Previous work shows long-term negative consequences of adolescent marijuana use, including addiction and escalation to harder drugs. However, our understanding of mechanisms leading to negative effects is limited. Recent data suggest that rates of marijuana use have been increasing rapidly among Black adolescents in contrast to slight increases among Whites. Hence negative consequences are increasingly a serious concern particularly for urban dwelling Blacks who often face other vulnerabilities that hinder their ability to successfully transition to adulthood. In this study we investigate the long-term course of substance use that adolescent onset marijuana use may set Black youth on and various mechanism that may explain this continuity, including criminal justice system involvement, drug dealing, and drug escalation.

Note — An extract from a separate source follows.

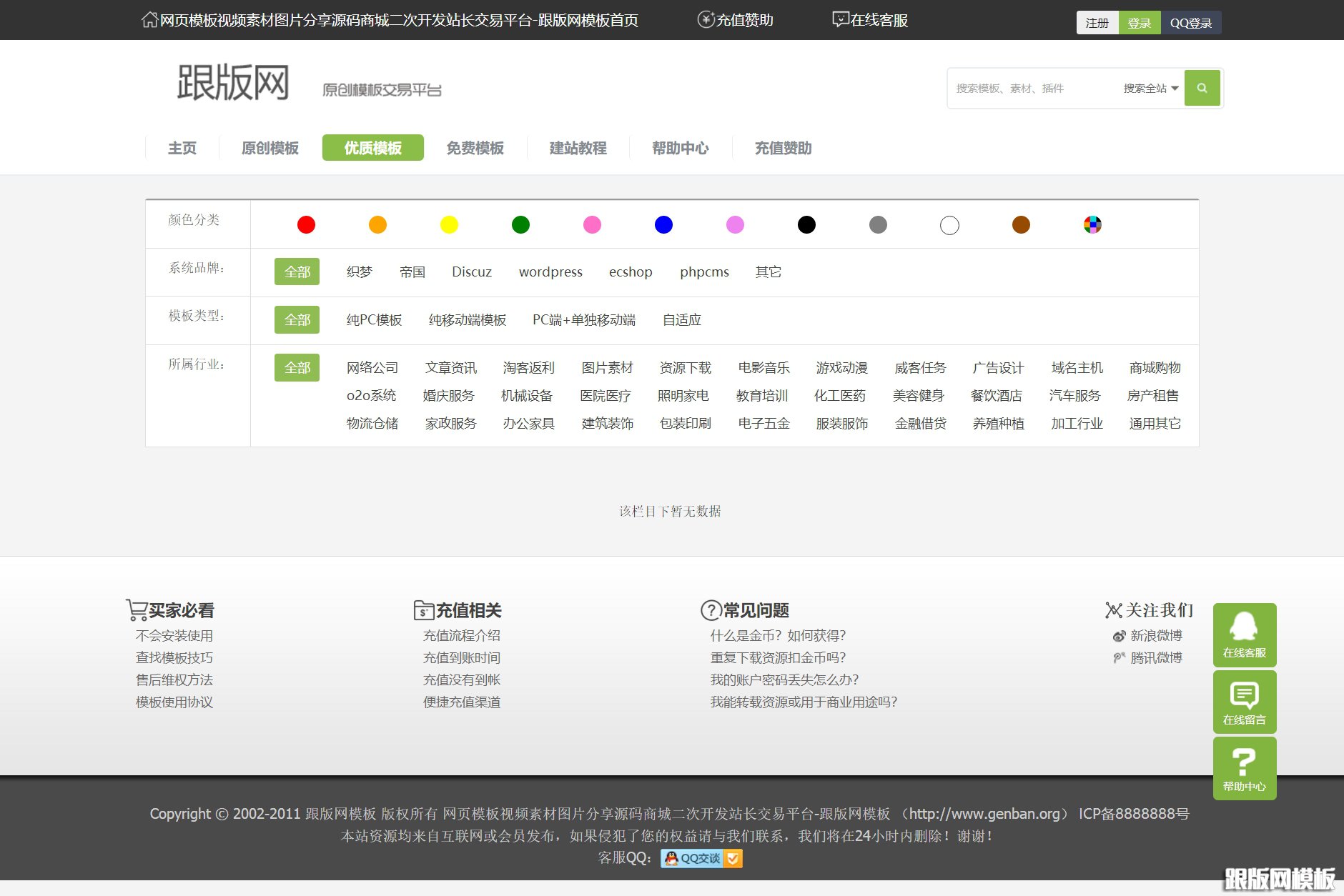1344x896 pixels.
Task: Switch to the 建站教程 tab
Action: pyautogui.click(x=577, y=148)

We utilize data from the Woodlawn study, a prospective, community cohort study of urban Black youth followed from 1st grade (N=1242) to midlife. All children from the Woodlawn community neighborhood in Chicago were initially assessed by teachers and mothers. During adolescence, children and mothers were reassessed. Adult interviews were conducted at ages 32 and 42. Official criminal justice records were collected over time. We utilize regression analysis to predict midlife substance use outcomes that capture the 10 years between the young adult and midlife interviews. We test four mediators from young adulthood that may explain the long-term substance use continuity: having a drug arrest, self-reported drug dealing, drug dependence, and escalation to harder drugs.
Adjusted logistic regression models show that heavier adolescent marijuana users are over twice as likely as lighter/nonusers to use cocaine and/or heroin in midlife and almost twice as likely to meet criteria for substance abuse in midlife. Neither drug-related crime nor dependence explained these long-term associations. Instead, use of cocaine and/or heroin in young adulthood completely mediated these long-term effects.
Results suggest that adolescent marijuana use may set Black urban youth on a long-term trajectory of harder drug use (i.e., cocaine and heroin), which may continue into midlife and increase the risk of substance abuse. Findings point out the importance of interventions to decrease the risk of adolescent marijuana users transitioning to heavier drugs, particularly for those for whom early prevention is not effective or available. Further work must explore how decriminalization and legalization of marijuana decrease the link between marijuana and harder drugs thereby preventing some of the negative effects that plague vulnerable youth.